いつだって、家の中を明るくあたたかな雰囲気で満たしてくれていた。その愛情を想って、アルメはしみじみとしてしまった。
――しかし、こうして改めて聞くと、我ながらなかなかイレギュラーな人生のスタートを切っている。
捨てられた後、アルメは幸運にも愛情深い祖母に育ててもらって、大きな幸せを得ることができた。けれど、リナリスの方はどうだったのだろう。何か苦労があったりしたのだろうか。

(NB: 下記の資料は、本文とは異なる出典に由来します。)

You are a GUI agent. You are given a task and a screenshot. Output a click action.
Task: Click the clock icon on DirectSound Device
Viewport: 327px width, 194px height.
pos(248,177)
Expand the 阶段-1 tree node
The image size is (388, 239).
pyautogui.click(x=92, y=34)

もし生まれのせいで、何か困難があったのだとしたら、今からでも助けになりたいと思う。『幸せのお裾分け』というと、嫌みっぽくなってしまうけれど……でも、力を貸せるのならば貸したい気持ちだ。
神妙な顔をして、アルメはリナリスに問いかけた。
「あまりずけずけと聞いてしまうのはアレだけど……リナリスはどういう暮らしをしていたの? これまで何か大変なこととか、困ったことはなかった?」
「今まで……とても、苦労をしてきました。聞いてくださいますか……?」
しゅんとした悲しげな面持ちで、リナリスは自身の暮らしを語り始めた。
この時点では、アルメは純粋に心配をしていたのだけれど……聞き終える頃には頭を抱えているなんて、思いもしなかった。